Sabtu

Catatan Korupsi Akhir Tahun 2006

Dari 637 Kasus Korupsi, 56 Divonis Bebas
OLEH: AGUS SALAM
Diskusi akhir tahun yang diadakan Ikatan Cendikiawan Muslim Indonesia (ICMI) bertema, “Pemberantasan Korupsi dalam Perspektif Pembangunan Nasional” di Hotel Mahattan Jakarta lalu terungkap, Indonesia merupakan negara yang menduduki peringkat ke-130 dari 163 negara terkorup di dunia.
“Indeks persepsi korupsi Indonesia tahun 2006 ada di tingkat ke-130 dari 163 negara dengan skor 2,4, sementara dari 637 kasus korupsi yang dibawa Kejaksaan ke Pengadilan, 56 kasus di antaranya divonis bebas, demikian dikatakan anggota Komisi Pemberantasan Korupsi (KPK) Pusat Deddie A Racman.

Menurut Deddie, korupsi di Indonesia adalah kejahatan luar biasa sehingga harus dihadapi dengan cara yang luar biasa pula, dan pada tahun 2007 nanti menjadi tantangan berat bagi KPK untuk memberantas kejahatan luar biasa ini.
Memang selama tahun 2006, pemberantasan korupsi di Indonesia dirasa belum menggembirakan walaupun Presiden Susilo Bambang Yudhoyono (SBY) bersama jajarannya sudah membulatkan tekad memberantas para koruptor. Kenyataan di lapangan masih menunjukkan adanya “tebang pilih” dalam pemberantasan korupsi. Hal ini dapat dilihat penanganan korupsi terbatas pada koruptor kelas “teri” saja, sedang koruptor kelas kakap masih belum tersentuh.

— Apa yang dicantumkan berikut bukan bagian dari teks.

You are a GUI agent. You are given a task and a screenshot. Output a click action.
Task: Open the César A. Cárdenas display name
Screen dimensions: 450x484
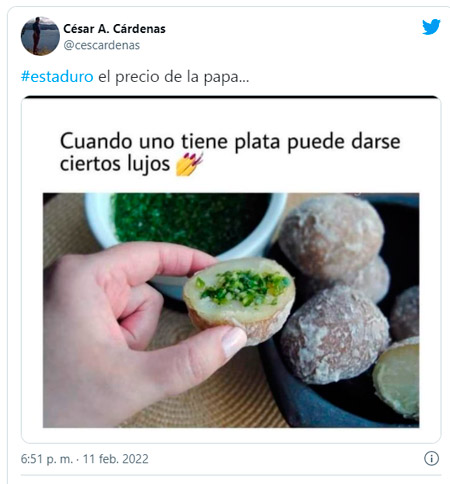pyautogui.click(x=114, y=29)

Praktisi Hukum Eggi Sudjana yang menjadi salah satu pembicara tersebut, menyarankan agar Presiden SBY segera membentuk peraturan pemerintah pengganti undang-undang (perpu) yang mengatur pemberlakukan azas pembuktian terbalik dalam penanganan perkara korupsi. Hal ini untuk mengefektifkan pemberantasan korupsi di Indonesia.
Lanjut Eggi, salah satu cara luar biasa untuk memberantas korupsi adalah dengan memberlakukan azas pembuktian terbalik. Lewat azas ini, setiap pejabat wajib melaporkan kekayaannya sebelum menjabat. Ketika jabatannya berakhir, ia harus melaporkan kembali hartanya berikut menjelaskan asalnya. Jika tak dapat penjelasan atau penjelasannya tidak masuk akal, ia akan dijerat dengan pasal korupsi. Azas pembuktian terbalik, semakin dibutuhkan karena koruptor kian pintar menghilangkan barang bukti.
Sementara itu, praktisi hukum Yasin Ardi menilai korupsi sudah menjadi budaya di negeri ini, anak-anak di atas 5 tahun saja sudah bisa korupsi. Di segala bidang kehidupan korupsi terjadi. Karena itu, untuk pemberantasan korupsi di Indonesia, hukuman untuk para koruptor harus diperberat. “Jika hanya dua, empat tahun, bahkan dikurangi remisi, koruptor tak akan jera, ia bisa berbuat kembali. Supaya jera tak ada jalan lain, hukuman harus berat, “katanya.